▶ **Information shown**:

##########

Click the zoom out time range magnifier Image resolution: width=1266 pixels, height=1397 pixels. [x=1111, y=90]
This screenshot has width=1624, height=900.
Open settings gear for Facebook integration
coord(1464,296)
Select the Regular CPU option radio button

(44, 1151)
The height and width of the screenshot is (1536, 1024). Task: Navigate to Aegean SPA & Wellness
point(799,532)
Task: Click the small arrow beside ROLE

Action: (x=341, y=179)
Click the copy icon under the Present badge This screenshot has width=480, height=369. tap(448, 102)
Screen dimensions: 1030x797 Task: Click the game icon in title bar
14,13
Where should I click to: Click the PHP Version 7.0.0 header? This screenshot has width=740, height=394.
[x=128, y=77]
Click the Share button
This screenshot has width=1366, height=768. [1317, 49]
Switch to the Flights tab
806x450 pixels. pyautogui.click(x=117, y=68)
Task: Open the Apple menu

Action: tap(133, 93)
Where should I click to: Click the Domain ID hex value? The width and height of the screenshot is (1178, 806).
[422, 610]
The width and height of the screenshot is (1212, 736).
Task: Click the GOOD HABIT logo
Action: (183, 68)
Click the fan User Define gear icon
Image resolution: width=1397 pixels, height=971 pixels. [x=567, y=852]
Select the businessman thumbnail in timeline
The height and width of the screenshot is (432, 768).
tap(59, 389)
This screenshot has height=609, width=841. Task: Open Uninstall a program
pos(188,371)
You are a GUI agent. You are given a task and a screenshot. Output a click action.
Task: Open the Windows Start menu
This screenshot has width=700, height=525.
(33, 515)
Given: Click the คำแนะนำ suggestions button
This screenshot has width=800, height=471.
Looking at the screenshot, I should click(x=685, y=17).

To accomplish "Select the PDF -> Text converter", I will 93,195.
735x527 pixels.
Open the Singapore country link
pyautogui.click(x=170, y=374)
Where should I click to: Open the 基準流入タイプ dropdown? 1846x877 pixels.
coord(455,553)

##########

▶ **Work item**: All of the data needs to be reproduced exactly, with no line missing.

▶ **Answer for this exercise**:
Click the zoom out time range magnifier Image resolution: width=1266 pixels, height=1397 pixels. [x=1111, y=90]
This screenshot has width=1624, height=900.
Open settings gear for Facebook integration
coord(1464,296)
Select the Regular CPU option radio button

(44, 1151)
The height and width of the screenshot is (1536, 1024). Task: Navigate to Aegean SPA & Wellness
point(799,532)
Task: Click the small arrow beside ROLE

Action: (x=341, y=179)
Click the copy icon under the Present badge This screenshot has width=480, height=369. tap(448, 102)
Screen dimensions: 1030x797 Task: Click the game icon in title bar
14,13
Where should I click to: Click the PHP Version 7.0.0 header? This screenshot has width=740, height=394.
[x=128, y=77]
Click the Share button
This screenshot has width=1366, height=768. [1317, 49]
Switch to the Flights tab
806x450 pixels. pyautogui.click(x=117, y=68)
Task: Open the Apple menu

Action: tap(133, 93)
Where should I click to: Click the Domain ID hex value? The width and height of the screenshot is (1178, 806).
[422, 610]
The width and height of the screenshot is (1212, 736).
Task: Click the GOOD HABIT logo
Action: (183, 68)
Click the fan User Define gear icon
Image resolution: width=1397 pixels, height=971 pixels. [x=567, y=852]
Select the businessman thumbnail in timeline
The height and width of the screenshot is (432, 768).
tap(59, 389)
This screenshot has height=609, width=841. Task: Open Uninstall a program
pos(188,371)
You are a GUI agent. You are given a task and a screenshot. Output a click action.
Task: Open the Windows Start menu
This screenshot has width=700, height=525.
(33, 515)
Given: Click the คำแนะนำ suggestions button
This screenshot has width=800, height=471.
Looking at the screenshot, I should click(x=685, y=17).

To accomplish "Select the PDF -> Text converter", I will 93,195.
735x527 pixels.
Open the Singapore country link
pyautogui.click(x=170, y=374)
Where should I click to: Open the 基準流入タイプ dropdown? 1846x877 pixels.
coord(455,553)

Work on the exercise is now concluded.